Sudah kusiapkan secangkir harapan. Dengan beberapa butir doa-doa. Aku membuatnya tidak terlalu manis. Aku ingin sensasi pahitnya menjadi alasan untuk tetap terima apapun hasilnya.
            Bagaimana? Bersedia hari ini berbagi secangkir harapan denganku? Jangan lupa kamu bawa butir-butir doa milikmu dalam perjalanannya.

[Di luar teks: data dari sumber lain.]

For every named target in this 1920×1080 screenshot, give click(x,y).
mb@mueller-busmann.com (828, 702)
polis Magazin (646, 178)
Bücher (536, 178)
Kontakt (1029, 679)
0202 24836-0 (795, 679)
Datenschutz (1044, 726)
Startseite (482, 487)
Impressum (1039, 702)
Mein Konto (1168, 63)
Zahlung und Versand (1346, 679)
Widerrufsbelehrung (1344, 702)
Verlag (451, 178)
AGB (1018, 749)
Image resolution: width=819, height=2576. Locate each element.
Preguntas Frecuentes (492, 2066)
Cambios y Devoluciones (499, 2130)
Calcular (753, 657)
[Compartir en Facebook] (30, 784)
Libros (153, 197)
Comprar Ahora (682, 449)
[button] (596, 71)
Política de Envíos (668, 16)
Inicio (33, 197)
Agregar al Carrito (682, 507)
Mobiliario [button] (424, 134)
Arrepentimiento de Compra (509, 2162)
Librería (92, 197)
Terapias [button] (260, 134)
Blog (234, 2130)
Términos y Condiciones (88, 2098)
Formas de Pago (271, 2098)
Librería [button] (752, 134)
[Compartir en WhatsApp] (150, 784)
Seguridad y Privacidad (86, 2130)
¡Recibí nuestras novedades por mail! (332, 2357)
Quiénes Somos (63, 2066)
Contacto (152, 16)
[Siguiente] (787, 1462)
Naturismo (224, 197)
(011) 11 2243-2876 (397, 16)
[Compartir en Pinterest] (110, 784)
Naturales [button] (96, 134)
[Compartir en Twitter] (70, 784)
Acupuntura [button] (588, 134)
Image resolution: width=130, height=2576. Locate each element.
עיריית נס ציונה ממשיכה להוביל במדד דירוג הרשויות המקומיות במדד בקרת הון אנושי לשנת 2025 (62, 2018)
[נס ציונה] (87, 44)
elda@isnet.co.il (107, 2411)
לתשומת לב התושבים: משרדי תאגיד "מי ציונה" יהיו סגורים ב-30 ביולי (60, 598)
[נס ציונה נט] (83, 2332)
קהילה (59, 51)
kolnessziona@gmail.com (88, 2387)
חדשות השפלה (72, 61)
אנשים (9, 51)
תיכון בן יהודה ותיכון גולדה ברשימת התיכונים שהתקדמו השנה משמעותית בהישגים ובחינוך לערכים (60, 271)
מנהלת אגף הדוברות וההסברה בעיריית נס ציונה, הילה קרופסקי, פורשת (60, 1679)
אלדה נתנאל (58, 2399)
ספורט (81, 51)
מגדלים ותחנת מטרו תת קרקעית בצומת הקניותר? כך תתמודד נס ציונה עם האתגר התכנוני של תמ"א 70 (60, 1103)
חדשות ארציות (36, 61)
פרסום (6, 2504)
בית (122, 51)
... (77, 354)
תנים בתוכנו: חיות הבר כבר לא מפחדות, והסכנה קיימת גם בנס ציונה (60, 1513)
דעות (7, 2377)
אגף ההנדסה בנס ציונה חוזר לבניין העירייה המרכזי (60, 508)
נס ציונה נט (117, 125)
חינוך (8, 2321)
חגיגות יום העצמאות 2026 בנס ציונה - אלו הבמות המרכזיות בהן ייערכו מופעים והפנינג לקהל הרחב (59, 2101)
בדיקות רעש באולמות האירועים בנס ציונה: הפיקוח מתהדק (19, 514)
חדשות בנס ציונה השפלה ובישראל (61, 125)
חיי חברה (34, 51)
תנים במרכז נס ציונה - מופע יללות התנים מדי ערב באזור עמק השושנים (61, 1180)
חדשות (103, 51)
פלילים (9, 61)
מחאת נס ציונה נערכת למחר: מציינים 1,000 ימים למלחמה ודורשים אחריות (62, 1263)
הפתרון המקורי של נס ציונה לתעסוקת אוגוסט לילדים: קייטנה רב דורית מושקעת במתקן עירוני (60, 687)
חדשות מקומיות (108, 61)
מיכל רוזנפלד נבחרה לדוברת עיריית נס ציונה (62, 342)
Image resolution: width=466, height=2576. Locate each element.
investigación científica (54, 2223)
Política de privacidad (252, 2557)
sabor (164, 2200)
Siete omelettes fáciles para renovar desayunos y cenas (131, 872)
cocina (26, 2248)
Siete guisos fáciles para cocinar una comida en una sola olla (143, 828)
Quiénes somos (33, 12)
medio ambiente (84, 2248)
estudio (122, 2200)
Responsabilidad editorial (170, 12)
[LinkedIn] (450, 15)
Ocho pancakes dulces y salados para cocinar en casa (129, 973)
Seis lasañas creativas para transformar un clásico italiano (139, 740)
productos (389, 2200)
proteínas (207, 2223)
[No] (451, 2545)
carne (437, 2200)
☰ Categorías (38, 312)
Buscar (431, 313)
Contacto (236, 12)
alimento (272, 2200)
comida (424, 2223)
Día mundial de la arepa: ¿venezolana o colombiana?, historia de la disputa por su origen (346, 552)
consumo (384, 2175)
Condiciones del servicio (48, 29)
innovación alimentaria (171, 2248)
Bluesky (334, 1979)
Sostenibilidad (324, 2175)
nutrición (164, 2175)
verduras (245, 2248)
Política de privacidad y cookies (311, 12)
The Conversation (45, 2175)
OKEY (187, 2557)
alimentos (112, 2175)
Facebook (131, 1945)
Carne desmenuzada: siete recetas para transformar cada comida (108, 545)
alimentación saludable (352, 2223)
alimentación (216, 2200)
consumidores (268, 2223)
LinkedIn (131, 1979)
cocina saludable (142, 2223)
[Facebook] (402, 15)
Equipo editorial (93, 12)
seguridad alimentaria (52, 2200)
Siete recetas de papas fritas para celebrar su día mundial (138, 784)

            Fa, hari ini aku ingin mengundangmu. Berkunjunglah ke rumahku. Aku sudah sediakan sebatang pena dan beberapa lembar kertas kosong. Kita akan menghabiskan waktu hari ini dengan menulis. Tentang apa saja keinginan-keinginan kita. Karena aku percaya kata-kata bisa menjadikan asa dan doa menjadi satu suara.
Aku ingin mengeja asa-asa itu selantang mungkin di hadapanmu. Dan biarkan bait-bait doa yang sama-sama kita eja, menjadi hangat dalam hati kita berdua.
            Fa, hari ini aku ingin mengundangmu. Mampirlah ke rumahku. Sejauh ini percakapan kita lebih banyak dalam dunia maya.
Dan bila percakapan-percakapan sejauh ini terekam baik dalam memori kenangan. Yang suatu saat sedikit banyak akan kembali kita rindukan. Selalu selipilah dengan doa. Saat rindu itu datang, semoga asa itu ikut mewujud nyata.
Untuk itu, -dengan kamu bersedia datang memenuhi undanganku. Hari ini adalah waktu yang tepat untuk membuktikannya.
            Fa, barangkali untuk meminta bisa bersamamu selamanya itu terlalu muluk. Sebab waktu selalu berakhir. Tapi tidak ada salahnya untuk berharap diberi kesempatan umur kebersamamaan itu awet lebih lama.
            Dan pastikan kebersamaan itu terekam dengan baik dalam memori kenangan di masa depan.